START Document extract

M&M Construction Ltd. v Claudio Vigilante
| Citation | [2012] SC (Bda) 6 Com (25 January 2012) |
|---|---|
| Date | 2012-01-25 |
| Court | Supreme Court |
| Jurisdiction | Civil |
| Document Type | Ruling |
| Plaintiff | M&M CONSTRUCTION LTD. |
|---|---|
| Defendant | CLAUDIO VIGILANTE |
| Counsel (Plaintiff) | Paul Harshaw, Harshaw & Co. |
| Counsel (Defendant) | Craig Rothwell and Ms. Olga Rankin, Cox Hallett Wilkinson |
Full Text
[2012] SC (Bda) 6 Com (25 January 2012) In The Supreme Court of Bermuda
CIVIL JURISDICTION
(COMMERCIAL COURT)
2010: 405
BETWEEN:
M&M CONSTRUCTION LTD.

END Document extract

**Aim A**.
Could you repeat the court ruling extract in full, word for word?
**Aim B**.
Could you reproduce, word for word, the stretch of the records from their start through the line that contains "How To (893, 54)"?
The court ruling above and the records after it come from unrelated sources.

START The input

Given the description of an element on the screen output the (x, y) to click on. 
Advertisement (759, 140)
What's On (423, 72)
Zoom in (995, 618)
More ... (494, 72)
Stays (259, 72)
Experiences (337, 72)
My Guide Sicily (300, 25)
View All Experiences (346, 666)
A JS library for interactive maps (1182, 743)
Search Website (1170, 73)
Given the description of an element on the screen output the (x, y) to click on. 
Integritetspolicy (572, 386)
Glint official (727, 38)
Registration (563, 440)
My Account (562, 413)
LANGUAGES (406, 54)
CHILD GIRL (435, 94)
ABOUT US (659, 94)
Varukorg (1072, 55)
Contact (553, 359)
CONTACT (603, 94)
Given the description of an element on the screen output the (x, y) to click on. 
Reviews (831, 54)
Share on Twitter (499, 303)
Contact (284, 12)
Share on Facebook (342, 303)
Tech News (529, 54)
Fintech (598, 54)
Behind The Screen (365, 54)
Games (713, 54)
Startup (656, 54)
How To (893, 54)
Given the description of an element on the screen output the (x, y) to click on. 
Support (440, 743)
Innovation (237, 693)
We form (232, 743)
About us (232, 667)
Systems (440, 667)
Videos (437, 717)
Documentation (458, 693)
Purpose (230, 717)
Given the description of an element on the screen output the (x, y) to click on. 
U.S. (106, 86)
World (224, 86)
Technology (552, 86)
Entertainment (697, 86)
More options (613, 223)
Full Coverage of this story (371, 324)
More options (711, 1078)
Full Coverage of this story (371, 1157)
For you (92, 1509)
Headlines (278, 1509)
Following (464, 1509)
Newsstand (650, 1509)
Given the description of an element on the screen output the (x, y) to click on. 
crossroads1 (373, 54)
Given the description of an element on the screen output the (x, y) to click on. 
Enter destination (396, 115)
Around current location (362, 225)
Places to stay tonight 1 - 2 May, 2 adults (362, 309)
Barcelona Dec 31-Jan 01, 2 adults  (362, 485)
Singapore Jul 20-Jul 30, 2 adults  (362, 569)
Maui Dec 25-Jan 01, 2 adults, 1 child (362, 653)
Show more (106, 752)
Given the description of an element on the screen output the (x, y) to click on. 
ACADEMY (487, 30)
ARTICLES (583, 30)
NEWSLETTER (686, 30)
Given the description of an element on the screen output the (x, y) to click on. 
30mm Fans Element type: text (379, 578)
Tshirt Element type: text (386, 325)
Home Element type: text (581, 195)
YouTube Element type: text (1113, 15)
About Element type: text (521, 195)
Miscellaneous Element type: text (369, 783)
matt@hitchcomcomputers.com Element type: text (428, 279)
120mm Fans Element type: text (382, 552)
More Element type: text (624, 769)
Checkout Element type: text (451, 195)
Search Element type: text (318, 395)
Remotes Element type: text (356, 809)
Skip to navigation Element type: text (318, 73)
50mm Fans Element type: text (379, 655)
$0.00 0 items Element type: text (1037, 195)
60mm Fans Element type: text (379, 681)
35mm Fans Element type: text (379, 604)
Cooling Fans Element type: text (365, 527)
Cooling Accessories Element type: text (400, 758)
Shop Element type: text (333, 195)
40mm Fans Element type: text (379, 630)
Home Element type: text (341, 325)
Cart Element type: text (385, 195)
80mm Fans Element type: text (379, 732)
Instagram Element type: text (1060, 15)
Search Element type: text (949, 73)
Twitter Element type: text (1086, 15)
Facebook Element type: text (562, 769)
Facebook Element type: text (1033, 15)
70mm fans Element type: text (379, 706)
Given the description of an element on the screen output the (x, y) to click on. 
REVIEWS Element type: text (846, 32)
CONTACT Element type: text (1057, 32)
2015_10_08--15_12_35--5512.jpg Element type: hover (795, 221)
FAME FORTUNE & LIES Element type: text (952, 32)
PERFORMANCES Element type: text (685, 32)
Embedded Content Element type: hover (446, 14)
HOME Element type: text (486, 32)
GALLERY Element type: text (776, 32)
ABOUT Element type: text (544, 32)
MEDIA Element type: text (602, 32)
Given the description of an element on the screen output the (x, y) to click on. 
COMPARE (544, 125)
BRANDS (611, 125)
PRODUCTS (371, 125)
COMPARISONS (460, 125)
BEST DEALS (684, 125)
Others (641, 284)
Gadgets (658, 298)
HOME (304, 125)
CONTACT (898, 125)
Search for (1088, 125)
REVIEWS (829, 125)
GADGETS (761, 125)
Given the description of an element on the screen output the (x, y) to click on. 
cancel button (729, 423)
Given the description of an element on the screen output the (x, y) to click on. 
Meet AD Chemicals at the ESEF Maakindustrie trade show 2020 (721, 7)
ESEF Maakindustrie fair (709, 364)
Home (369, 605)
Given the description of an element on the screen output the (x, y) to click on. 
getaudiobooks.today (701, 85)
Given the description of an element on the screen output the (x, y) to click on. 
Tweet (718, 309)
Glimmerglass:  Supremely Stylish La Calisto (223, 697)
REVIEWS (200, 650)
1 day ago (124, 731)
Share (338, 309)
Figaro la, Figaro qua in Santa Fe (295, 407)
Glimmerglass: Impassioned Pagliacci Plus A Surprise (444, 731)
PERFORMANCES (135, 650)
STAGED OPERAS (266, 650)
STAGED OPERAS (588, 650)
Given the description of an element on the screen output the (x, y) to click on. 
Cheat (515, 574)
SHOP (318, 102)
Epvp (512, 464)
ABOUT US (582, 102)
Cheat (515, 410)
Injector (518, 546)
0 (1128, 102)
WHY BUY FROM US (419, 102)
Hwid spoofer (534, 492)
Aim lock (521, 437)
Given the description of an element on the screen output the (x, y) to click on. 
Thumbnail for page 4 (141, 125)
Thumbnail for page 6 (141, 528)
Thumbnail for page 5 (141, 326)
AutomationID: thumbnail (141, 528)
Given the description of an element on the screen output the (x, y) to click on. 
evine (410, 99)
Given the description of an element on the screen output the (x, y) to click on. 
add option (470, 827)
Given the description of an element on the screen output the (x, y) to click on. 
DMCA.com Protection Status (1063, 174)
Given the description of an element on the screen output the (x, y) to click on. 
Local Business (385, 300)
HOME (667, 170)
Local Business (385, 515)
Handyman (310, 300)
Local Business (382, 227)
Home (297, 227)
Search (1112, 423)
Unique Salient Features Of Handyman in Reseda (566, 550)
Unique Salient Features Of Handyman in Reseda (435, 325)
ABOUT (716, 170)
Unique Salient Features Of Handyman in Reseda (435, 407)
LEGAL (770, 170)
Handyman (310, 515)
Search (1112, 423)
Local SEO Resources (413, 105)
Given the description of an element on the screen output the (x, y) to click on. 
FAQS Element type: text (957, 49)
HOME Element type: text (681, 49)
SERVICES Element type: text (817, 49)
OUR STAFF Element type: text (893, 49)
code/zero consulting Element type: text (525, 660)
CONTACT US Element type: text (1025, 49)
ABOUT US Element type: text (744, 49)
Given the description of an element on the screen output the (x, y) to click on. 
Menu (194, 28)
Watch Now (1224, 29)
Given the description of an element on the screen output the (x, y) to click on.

END The input

**Written solution A**.
M&M Construction Ltd. v Claudio Vigilante
| Citation | [2012] SC (Bda) 6 Com (25 January 2012) |
|---|---|
| Date | 2012-01-25 |
| Court | Supreme Court |
| Jurisdiction | Civil |
| Document Type | Ruling |
| Plaintiff | M&M CONSTRUCTION LTD. |
|---|---|
| Defendant | CLAUDIO VIGILANTE |
| Counsel (Plaintiff) | Paul Harshaw, Harshaw & Co. |
| Counsel (Defendant) | Craig Rothwell and Ms. Olga Rankin, Cox Hallett Wilkinson |
Full Text
[2012] SC (Bda) 6 Com (25 January 2012) In The Supreme Court of Bermuda
CIVIL JURISDICTION
(COMMERCIAL COURT)
2010: 405
BETWEEN:
M&M CONSTRUCTION LTD.

**Written solution B**.
Given the description of an element on the screen output the (x, y) to click on. 
Advertisement (759, 140)
What's On (423, 72)
Zoom in (995, 618)
More ... (494, 72)
Stays (259, 72)
Experiences (337, 72)
My Guide Sicily (300, 25)
View All Experiences (346, 666)
A JS library for interactive maps (1182, 743)
Search Website (1170, 73)
Given the description of an element on the screen output the (x, y) to click on. 
Integritetspolicy (572, 386)
Glint official (727, 38)
Registration (563, 440)
My Account (562, 413)
LANGUAGES (406, 54)
CHILD GIRL (435, 94)
ABOUT US (659, 94)
Varukorg (1072, 55)
Contact (553, 359)
CONTACT (603, 94)
Given the description of an element on the screen output the (x, y) to click on. 
Reviews (831, 54)
Share on Twitter (499, 303)
Contact (284, 12)
Share on Facebook (342, 303)
Tech News (529, 54)
Fintech (598, 54)
Behind The Screen (365, 54)
Games (713, 54)
Startup (656, 54)
How To (893, 54)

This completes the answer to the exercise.